Dewatering Equipment Upgrades
The Joint Meeting (JM) has determined that the centrifuge DC backdrive motors are approaching obsolesce and will replace them with AC backdrives. The current upgrade is focused on the improvement of three (3) existing Alfa Laval DS706 dewatering centrifuges.
The Joint Meeting is also in the process of replacing the lime-stabilized biosolids truck loading reciprocating piston pumps. Since shortly after startup, these pumps have proven to be maintenance intensive. Aside from their high costs, JM has also experienced great difficulty in obtaining spare parts since the manufacturer is located in Germany and there are no parts distributors located in North America. At times, this has resulted in excessive loading times of the truck containers and a reduction in the centrifuge solids throughput. Ultimately, this has resulted periodically in increased solids inventories in both the wastewater and sludge processing trains. The long lead times to obtain replacement parts forced the JM to cannibalize out of service pumps to keep up with the treatment process sludge production rates.

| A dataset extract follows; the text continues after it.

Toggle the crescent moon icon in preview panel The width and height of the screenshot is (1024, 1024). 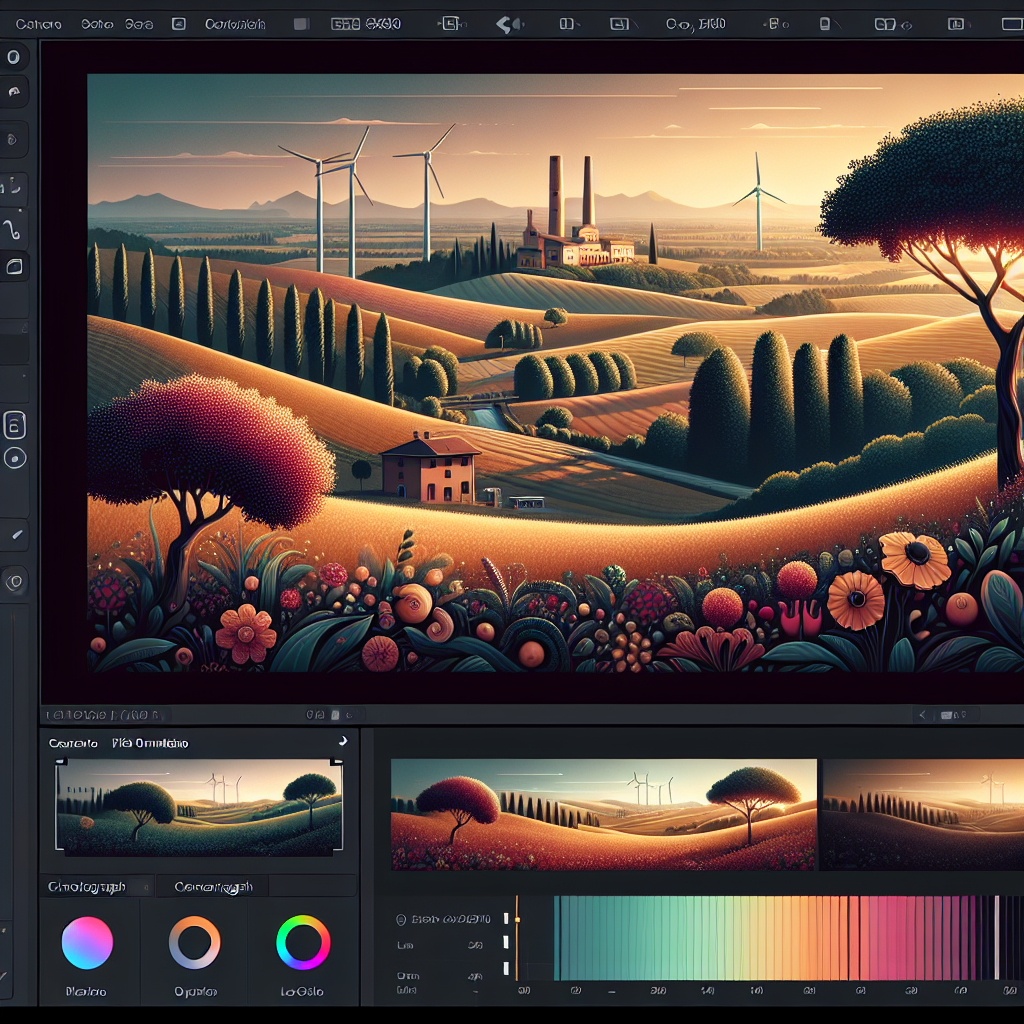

In 20XX, a Moyno XXXXXX twin auger feed, progressive cavity pump was installed in the place of one existing piston pump. A performance trial was conducted for XXXX months to evaluate the performance of the pump. At the conclusion of the trial, the JM operations and maintenance staffs were satisfied with the pump's performance and purchased the pump. Currently, two more pumps have been ordered and received. A second pump began operating in early August, 2006. It is anticipated that the third Moyno pump will be installed by the end of the year. The remaining three original pumps will remain on standby. However, it is expected that the Moyno pumps installed will provide years of trouble-free operation and the three remaining piston pumps will be removed. The new Moyno pumps have sufficient capacity to meet the treatment plant sludge production rates; therefore, additional pump purchases are not planned for at this time.

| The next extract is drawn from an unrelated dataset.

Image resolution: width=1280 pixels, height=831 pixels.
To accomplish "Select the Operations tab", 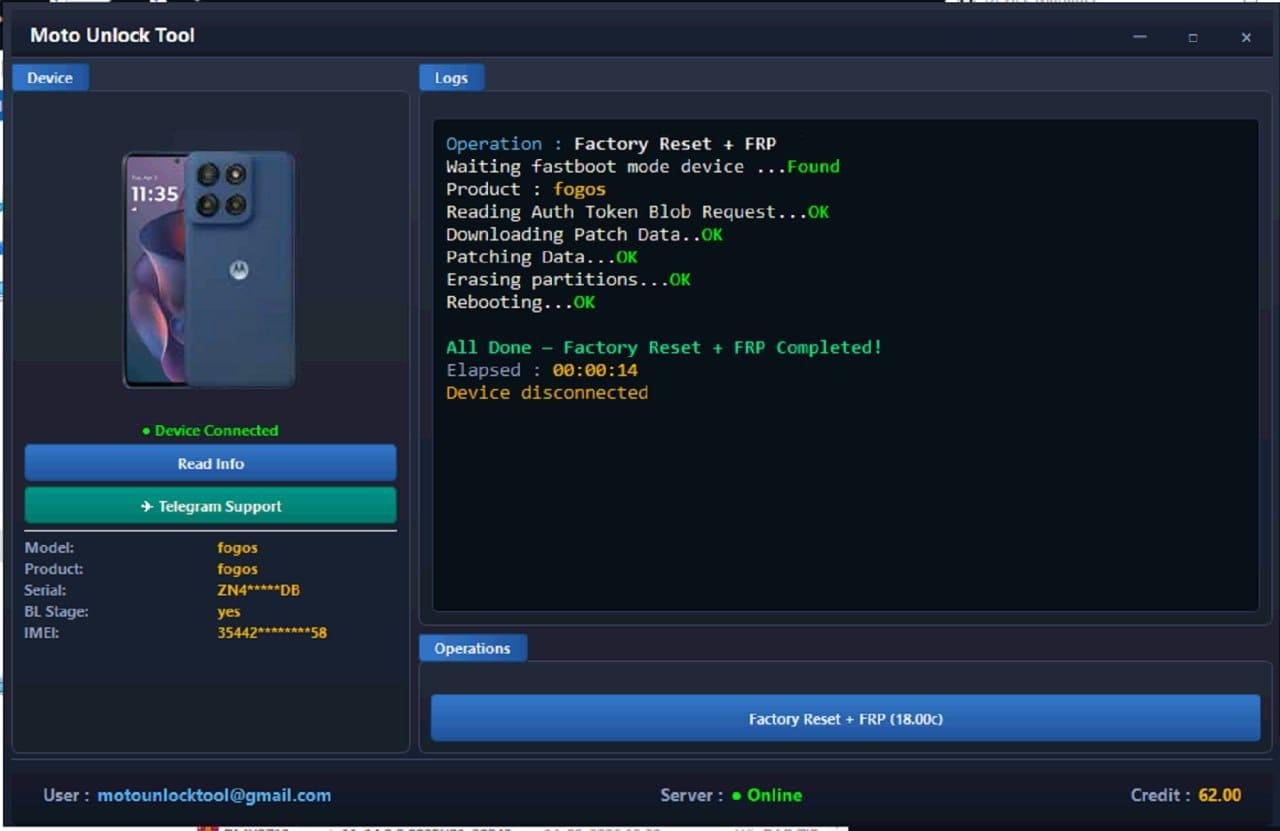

Biosolids Facility Staffing
The Biosolids Facility dewatering and lime-stabilization process is typically operated 24 hours per day, five days per week. Periodically, the facility may be operated during weekends or holidays in response to increased solids inventory levels. The operations staff consists of a total of six operators; two operators are assigned per each eight hour shift. Additionally, a Shift Supervisor is assigned to the day shift Monday through Friday. The Supervisor is responsible for compiling all daily facility operating data and prepares the monthly facility operations reports. The main plant Shift Supervisor monitors the process during the first and third shifts, as well as weekend and holiday operating periods.
The Biosolids Facility is staffed with mechanical, electrical and site maintenance personnel Monday through Friday.. As conditions warrant, weekend maintenance projects are scheduled to be done while the process is shutdown.